**WORK REQUIRED:** The listing that follows should be reproduced exactly, line for line.
· · ·
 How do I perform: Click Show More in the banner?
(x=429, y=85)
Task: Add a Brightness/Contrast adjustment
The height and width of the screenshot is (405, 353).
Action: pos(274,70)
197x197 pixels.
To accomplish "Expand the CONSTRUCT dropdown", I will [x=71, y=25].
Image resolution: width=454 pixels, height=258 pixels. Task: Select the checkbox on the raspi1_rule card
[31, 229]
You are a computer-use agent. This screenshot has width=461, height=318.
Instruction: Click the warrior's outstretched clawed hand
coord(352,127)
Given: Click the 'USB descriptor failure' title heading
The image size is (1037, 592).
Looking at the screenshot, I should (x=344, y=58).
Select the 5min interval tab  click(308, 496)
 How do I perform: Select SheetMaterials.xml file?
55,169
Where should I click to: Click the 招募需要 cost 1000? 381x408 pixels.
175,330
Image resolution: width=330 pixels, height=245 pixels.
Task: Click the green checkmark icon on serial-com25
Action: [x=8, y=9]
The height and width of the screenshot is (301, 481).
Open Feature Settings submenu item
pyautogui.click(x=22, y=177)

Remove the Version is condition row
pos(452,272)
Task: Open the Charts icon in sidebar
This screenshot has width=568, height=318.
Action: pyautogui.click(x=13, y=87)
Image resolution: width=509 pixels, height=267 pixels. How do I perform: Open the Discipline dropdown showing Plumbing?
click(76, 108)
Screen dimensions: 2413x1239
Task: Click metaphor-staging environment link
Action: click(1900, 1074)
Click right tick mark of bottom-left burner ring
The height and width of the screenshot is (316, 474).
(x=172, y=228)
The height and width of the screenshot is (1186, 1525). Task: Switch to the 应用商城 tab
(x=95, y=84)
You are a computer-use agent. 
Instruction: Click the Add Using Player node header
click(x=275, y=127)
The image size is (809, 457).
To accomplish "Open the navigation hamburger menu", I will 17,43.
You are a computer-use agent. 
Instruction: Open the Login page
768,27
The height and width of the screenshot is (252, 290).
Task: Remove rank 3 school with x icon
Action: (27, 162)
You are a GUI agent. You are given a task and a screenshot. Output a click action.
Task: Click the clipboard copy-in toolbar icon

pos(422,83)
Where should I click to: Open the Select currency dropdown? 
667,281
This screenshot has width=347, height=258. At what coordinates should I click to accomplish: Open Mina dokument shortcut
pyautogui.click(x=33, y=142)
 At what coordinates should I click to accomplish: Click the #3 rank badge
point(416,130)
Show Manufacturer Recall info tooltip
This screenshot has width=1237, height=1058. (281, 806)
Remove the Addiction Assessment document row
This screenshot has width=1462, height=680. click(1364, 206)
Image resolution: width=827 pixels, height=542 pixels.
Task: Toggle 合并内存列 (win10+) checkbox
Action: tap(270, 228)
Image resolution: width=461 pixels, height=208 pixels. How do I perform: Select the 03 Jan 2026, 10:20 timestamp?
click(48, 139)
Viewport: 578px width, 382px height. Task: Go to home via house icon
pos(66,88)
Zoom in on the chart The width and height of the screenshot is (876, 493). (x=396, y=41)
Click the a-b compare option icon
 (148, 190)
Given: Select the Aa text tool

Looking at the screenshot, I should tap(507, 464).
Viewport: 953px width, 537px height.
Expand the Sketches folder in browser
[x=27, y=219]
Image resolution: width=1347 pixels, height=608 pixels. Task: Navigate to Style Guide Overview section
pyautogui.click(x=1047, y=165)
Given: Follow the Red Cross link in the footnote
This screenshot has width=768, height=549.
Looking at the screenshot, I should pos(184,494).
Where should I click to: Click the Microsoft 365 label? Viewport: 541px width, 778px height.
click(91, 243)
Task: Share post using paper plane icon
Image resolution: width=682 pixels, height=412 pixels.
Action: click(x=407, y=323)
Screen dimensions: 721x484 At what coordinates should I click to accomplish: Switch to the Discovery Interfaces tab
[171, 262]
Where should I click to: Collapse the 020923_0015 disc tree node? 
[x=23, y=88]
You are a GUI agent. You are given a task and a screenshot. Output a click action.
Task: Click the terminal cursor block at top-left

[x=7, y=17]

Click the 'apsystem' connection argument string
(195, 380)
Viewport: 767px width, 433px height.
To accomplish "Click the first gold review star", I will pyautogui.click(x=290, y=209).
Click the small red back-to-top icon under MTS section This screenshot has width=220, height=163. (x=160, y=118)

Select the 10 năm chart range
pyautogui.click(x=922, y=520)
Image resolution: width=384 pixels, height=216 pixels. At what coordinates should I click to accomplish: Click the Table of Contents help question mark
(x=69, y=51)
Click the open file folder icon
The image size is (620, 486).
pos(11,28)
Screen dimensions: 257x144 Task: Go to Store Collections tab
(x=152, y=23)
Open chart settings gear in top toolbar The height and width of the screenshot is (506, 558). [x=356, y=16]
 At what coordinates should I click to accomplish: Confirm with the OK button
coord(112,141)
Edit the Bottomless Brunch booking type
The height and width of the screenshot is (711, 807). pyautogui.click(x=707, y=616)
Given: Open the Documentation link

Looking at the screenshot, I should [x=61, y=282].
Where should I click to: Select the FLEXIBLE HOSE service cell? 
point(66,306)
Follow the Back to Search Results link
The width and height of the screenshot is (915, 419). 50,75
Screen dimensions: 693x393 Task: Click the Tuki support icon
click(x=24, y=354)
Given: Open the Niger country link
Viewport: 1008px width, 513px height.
· · ·
**OUTPUT FOR THIS TASK:**
 How do I perform: Click Show More in the banner?
(x=429, y=85)
Task: Add a Brightness/Contrast adjustment
The height and width of the screenshot is (405, 353).
Action: pos(274,70)
197x197 pixels.
To accomplish "Expand the CONSTRUCT dropdown", I will [x=71, y=25].
Image resolution: width=454 pixels, height=258 pixels. Task: Select the checkbox on the raspi1_rule card
[31, 229]
You are a computer-use agent. This screenshot has width=461, height=318.
Instruction: Click the warrior's outstretched clawed hand
coord(352,127)
Given: Click the 'USB descriptor failure' title heading
The image size is (1037, 592).
Looking at the screenshot, I should (x=344, y=58).
Select the 5min interval tab  click(308, 496)
 How do I perform: Select SheetMaterials.xml file?
55,169
Where should I click to: Click the 招募需要 cost 1000? 381x408 pixels.
175,330
Image resolution: width=330 pixels, height=245 pixels.
Task: Click the green checkmark icon on serial-com25
Action: [x=8, y=9]
The height and width of the screenshot is (301, 481).
Open Feature Settings submenu item
pyautogui.click(x=22, y=177)

Remove the Version is condition row
pos(452,272)
Task: Open the Charts icon in sidebar
This screenshot has width=568, height=318.
Action: pyautogui.click(x=13, y=87)
Image resolution: width=509 pixels, height=267 pixels. How do I perform: Open the Discipline dropdown showing Plumbing?
click(76, 108)
Screen dimensions: 2413x1239
Task: Click metaphor-staging environment link
Action: click(1900, 1074)
Click right tick mark of bottom-left burner ring
The height and width of the screenshot is (316, 474).
(x=172, y=228)
The height and width of the screenshot is (1186, 1525). Task: Switch to the 应用商城 tab
(x=95, y=84)
You are a computer-use agent. 
Instruction: Click the Add Using Player node header
click(x=275, y=127)
The image size is (809, 457).
To accomplish "Open the navigation hamburger menu", I will 17,43.
You are a computer-use agent. 
Instruction: Open the Login page
768,27
The height and width of the screenshot is (252, 290).
Task: Remove rank 3 school with x icon
Action: (27, 162)
You are a GUI agent. You are given a task and a screenshot. Output a click action.
Task: Click the clipboard copy-in toolbar icon

pos(422,83)
Where should I click to: Open the Select currency dropdown? 
667,281
This screenshot has width=347, height=258. At what coordinates should I click to accomplish: Open Mina dokument shortcut
pyautogui.click(x=33, y=142)
 At what coordinates should I click to accomplish: Click the #3 rank badge
point(416,130)
Show Manufacturer Recall info tooltip
This screenshot has width=1237, height=1058. (281, 806)
Remove the Addiction Assessment document row
This screenshot has width=1462, height=680. click(1364, 206)
Image resolution: width=827 pixels, height=542 pixels.
Task: Toggle 合并内存列 (win10+) checkbox
Action: tap(270, 228)
Image resolution: width=461 pixels, height=208 pixels. How do I perform: Select the 03 Jan 2026, 10:20 timestamp?
click(48, 139)
Viewport: 578px width, 382px height. Task: Go to home via house icon
pos(66,88)
Zoom in on the chart The width and height of the screenshot is (876, 493). (x=396, y=41)
Click the a-b compare option icon
 (148, 190)
Given: Select the Aa text tool

Looking at the screenshot, I should tap(507, 464).
Viewport: 953px width, 537px height.
Expand the Sketches folder in browser
[x=27, y=219]
Image resolution: width=1347 pixels, height=608 pixels. Task: Navigate to Style Guide Overview section
pyautogui.click(x=1047, y=165)
Given: Follow the Red Cross link in the footnote
This screenshot has width=768, height=549.
Looking at the screenshot, I should pos(184,494).
Where should I click to: Click the Microsoft 365 label? Viewport: 541px width, 778px height.
click(91, 243)
Task: Share post using paper plane icon
Image resolution: width=682 pixels, height=412 pixels.
Action: click(x=407, y=323)
Screen dimensions: 721x484 At what coordinates should I click to accomplish: Switch to the Discovery Interfaces tab
[171, 262]
Where should I click to: Collapse the 020923_0015 disc tree node? 
[x=23, y=88]
You are a GUI agent. You are given a task and a screenshot. Output a click action.
Task: Click the terminal cursor block at top-left

[x=7, y=17]

Click the 'apsystem' connection argument string
(195, 380)
Viewport: 767px width, 433px height.
To accomplish "Click the first gold review star", I will pyautogui.click(x=290, y=209).
Click the small red back-to-top icon under MTS section This screenshot has width=220, height=163. (x=160, y=118)

Select the 10 năm chart range
pyautogui.click(x=922, y=520)
Image resolution: width=384 pixels, height=216 pixels. At what coordinates should I click to accomplish: Click the Table of Contents help question mark
(x=69, y=51)
Click the open file folder icon
The image size is (620, 486).
pos(11,28)
Screen dimensions: 257x144 Task: Go to Store Collections tab
(x=152, y=23)
Open chart settings gear in top toolbar The height and width of the screenshot is (506, 558). [x=356, y=16]
 At what coordinates should I click to accomplish: Confirm with the OK button
coord(112,141)
Edit the Bottomless Brunch booking type
The height and width of the screenshot is (711, 807). pyautogui.click(x=707, y=616)
Given: Open the Documentation link

Looking at the screenshot, I should [x=61, y=282].
Where should I click to: Select the FLEXIBLE HOSE service cell? 
point(66,306)
Follow the Back to Search Results link
The width and height of the screenshot is (915, 419). 50,75
Screen dimensions: 693x393 Task: Click the Tuki support icon
click(x=24, y=354)
Given: Open the Niger country link
Viewport: 1008px width, 513px height.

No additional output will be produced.